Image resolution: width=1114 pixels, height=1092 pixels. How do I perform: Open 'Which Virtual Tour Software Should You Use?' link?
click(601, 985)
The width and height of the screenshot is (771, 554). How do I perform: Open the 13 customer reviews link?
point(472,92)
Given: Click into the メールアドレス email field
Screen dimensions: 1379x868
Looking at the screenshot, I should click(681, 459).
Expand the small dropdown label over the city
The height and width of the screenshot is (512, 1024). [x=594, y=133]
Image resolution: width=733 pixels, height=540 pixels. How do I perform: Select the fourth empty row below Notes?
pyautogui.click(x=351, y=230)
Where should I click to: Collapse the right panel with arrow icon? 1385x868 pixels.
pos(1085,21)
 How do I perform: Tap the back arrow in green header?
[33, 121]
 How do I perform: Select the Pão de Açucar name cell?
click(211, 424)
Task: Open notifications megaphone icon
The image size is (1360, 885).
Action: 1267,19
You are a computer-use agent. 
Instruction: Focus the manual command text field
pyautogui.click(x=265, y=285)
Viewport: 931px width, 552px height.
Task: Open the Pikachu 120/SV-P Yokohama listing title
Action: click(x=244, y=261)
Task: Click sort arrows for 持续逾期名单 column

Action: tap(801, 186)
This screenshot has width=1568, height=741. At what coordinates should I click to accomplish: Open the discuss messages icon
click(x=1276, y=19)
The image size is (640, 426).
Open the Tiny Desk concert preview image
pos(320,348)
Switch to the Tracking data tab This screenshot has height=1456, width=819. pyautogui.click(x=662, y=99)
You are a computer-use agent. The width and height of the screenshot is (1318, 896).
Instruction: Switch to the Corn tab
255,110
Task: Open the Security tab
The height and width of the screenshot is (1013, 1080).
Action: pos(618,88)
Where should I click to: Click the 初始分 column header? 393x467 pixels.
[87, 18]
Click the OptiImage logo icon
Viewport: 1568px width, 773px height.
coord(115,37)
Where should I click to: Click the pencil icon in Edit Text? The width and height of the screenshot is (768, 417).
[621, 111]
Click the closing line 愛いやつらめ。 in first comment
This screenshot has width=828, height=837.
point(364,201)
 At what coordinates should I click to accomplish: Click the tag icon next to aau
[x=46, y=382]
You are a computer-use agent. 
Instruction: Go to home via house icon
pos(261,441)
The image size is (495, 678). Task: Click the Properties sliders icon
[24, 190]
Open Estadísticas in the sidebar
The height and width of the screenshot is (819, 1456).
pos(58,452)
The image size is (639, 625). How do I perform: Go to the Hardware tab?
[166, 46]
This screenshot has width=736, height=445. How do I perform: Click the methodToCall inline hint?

★ ★ ★ ★ ★ ★ ★

GIVEN REQUEST —
Reproduce all of the data above verbatim, keeping every line unchanged and in its original order.

PROBLEM SOLUTION —
Image resolution: width=1114 pixels, height=1092 pixels. How do I perform: Open 'Which Virtual Tour Software Should You Use?' link?
click(601, 985)
The width and height of the screenshot is (771, 554). How do I perform: Open the 13 customer reviews link?
point(472,92)
Given: Click into the メールアドレス email field
Screen dimensions: 1379x868
Looking at the screenshot, I should click(681, 459).
Expand the small dropdown label over the city
The height and width of the screenshot is (512, 1024). [x=594, y=133]
Image resolution: width=733 pixels, height=540 pixels. How do I perform: Select the fourth empty row below Notes?
pyautogui.click(x=351, y=230)
Where should I click to: Collapse the right panel with arrow icon? 1385x868 pixels.
pos(1085,21)
 How do I perform: Tap the back arrow in green header?
[33, 121]
 How do I perform: Select the Pão de Açucar name cell?
click(211, 424)
Task: Open notifications megaphone icon
The image size is (1360, 885).
Action: 1267,19
You are a computer-use agent. 
Instruction: Focus the manual command text field
pyautogui.click(x=265, y=285)
Viewport: 931px width, 552px height.
Task: Open the Pikachu 120/SV-P Yokohama listing title
Action: click(x=244, y=261)
Task: Click sort arrows for 持续逾期名单 column

Action: tap(801, 186)
This screenshot has width=1568, height=741. At what coordinates should I click to accomplish: Open the discuss messages icon
click(x=1276, y=19)
The image size is (640, 426).
Open the Tiny Desk concert preview image
pos(320,348)
Switch to the Tracking data tab This screenshot has height=1456, width=819. pyautogui.click(x=662, y=99)
You are a computer-use agent. The width and height of the screenshot is (1318, 896).
Instruction: Switch to the Corn tab
255,110
Task: Open the Security tab
The height and width of the screenshot is (1013, 1080).
Action: pos(618,88)
Where should I click to: Click the 初始分 column header? 393x467 pixels.
[87, 18]
Click the OptiImage logo icon
Viewport: 1568px width, 773px height.
coord(115,37)
Where should I click to: Click the pencil icon in Edit Text? The width and height of the screenshot is (768, 417).
[621, 111]
Click the closing line 愛いやつらめ。 in first comment
This screenshot has width=828, height=837.
point(364,201)
 At what coordinates should I click to accomplish: Click the tag icon next to aau
[x=46, y=382]
You are a computer-use agent. 
Instruction: Go to home via house icon
pos(261,441)
The image size is (495, 678). Task: Click the Properties sliders icon
[24, 190]
Open Estadísticas in the sidebar
The height and width of the screenshot is (819, 1456).
pos(58,452)
The image size is (639, 625). How do I perform: Go to the Hardware tab?
[166, 46]
This screenshot has width=736, height=445. How do I perform: Click the methodToCall inline hint?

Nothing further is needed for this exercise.